- [Quoted passage]
+===+
# Driving Toronto to Orlando March 9-16, 2013



## alfasat (Jan 10, 2013)

Looking for the best driving route Toronto to Orlando for the three of us (two adults and 16 yr old son)?  I've done I75 a couple of times in past, but last time was about 5 yrs ago.  I've read in posts here and elsewhere that crossing at Buffalo then down I79 through Pittsburgh and so on eventually hooking into I95 (as per google maps).  I know its shorter, but I think the weather can be a factor going south of Pittsburgh.  I'm planning on doing it over two days.  Looking for a good place to stay over mid point there and back.  Also, I will be monitoring last minute flights from Toronto, Buffalo and Detroit.  Any suggestions?
CZ.


----------



## simpsontruckdriver (Jan 10, 2013)

I agree, going straight south through the Buffalo port is best. Don't worry about weather, it will probably be cold but not snowed in. Not sure about halfway points, but there are plenty of hotels along the route. Just don't go to a non-franchise hotel.

TS


----------



## wptamo (Jan 11, 2013)
+===+
- [Tasks]
[1] In the Toronto-to-Orlando driving thread, rewrite the passage from "## alfasat (Jan" up to and including "simpsontruckdriver (Jan 10, 2013)", changing "Pittsburgh" to "Cleveland" wherever it occurs.
[2] Name each city mentioned in the Toronto-to-Orlando driving thread, listing each one only once.

- [Dataset rows]
+===+
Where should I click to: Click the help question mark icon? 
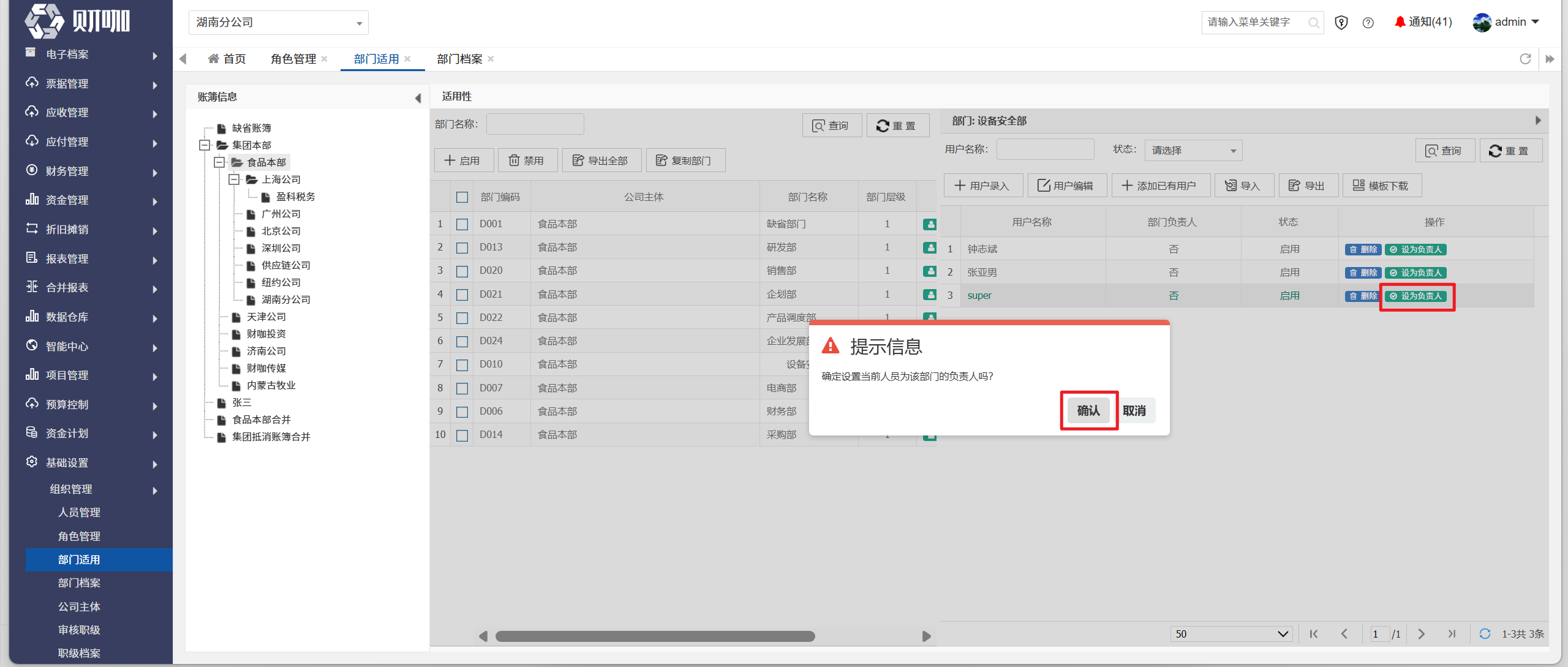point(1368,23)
+===+
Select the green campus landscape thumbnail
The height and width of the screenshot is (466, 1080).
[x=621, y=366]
+===+
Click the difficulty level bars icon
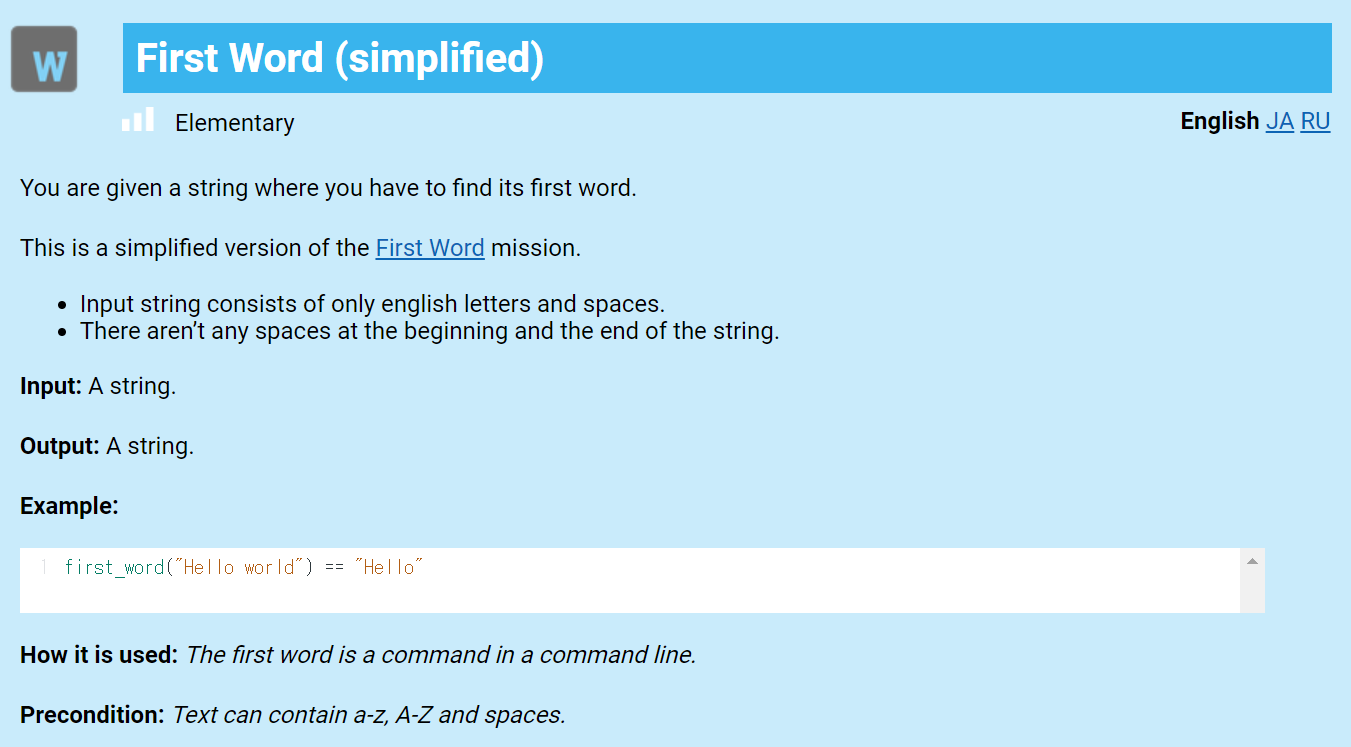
+===+
- [Final answers]
[1]
## alfasat (Jan 10, 2013)

Looking for the best driving route Toronto to Orlando for the three of us (two adults and 16 yr old son)?  I've done I75 a couple of times in past, but last time was about 5 yrs ago.  I've read in posts here and elsewhere that crossing at Buffalo then down I79 through Cleveland and so on eventually hooking into I95 (as per google maps).  I know its shorter, but I think the weather can be a factor going south of Cleveland.  I'm planning on doing it over two days.  Looking for a good place to stay over mid point there and back.  Also, I will be monitoring last minute flights from Toronto, Buffalo and Detroit.  Any suggestions?
CZ.


----------



## simpsontruckdriver (Jan 10, 2013)

[2] Toronto, Orlando, Buffalo, Pittsburgh, Detroit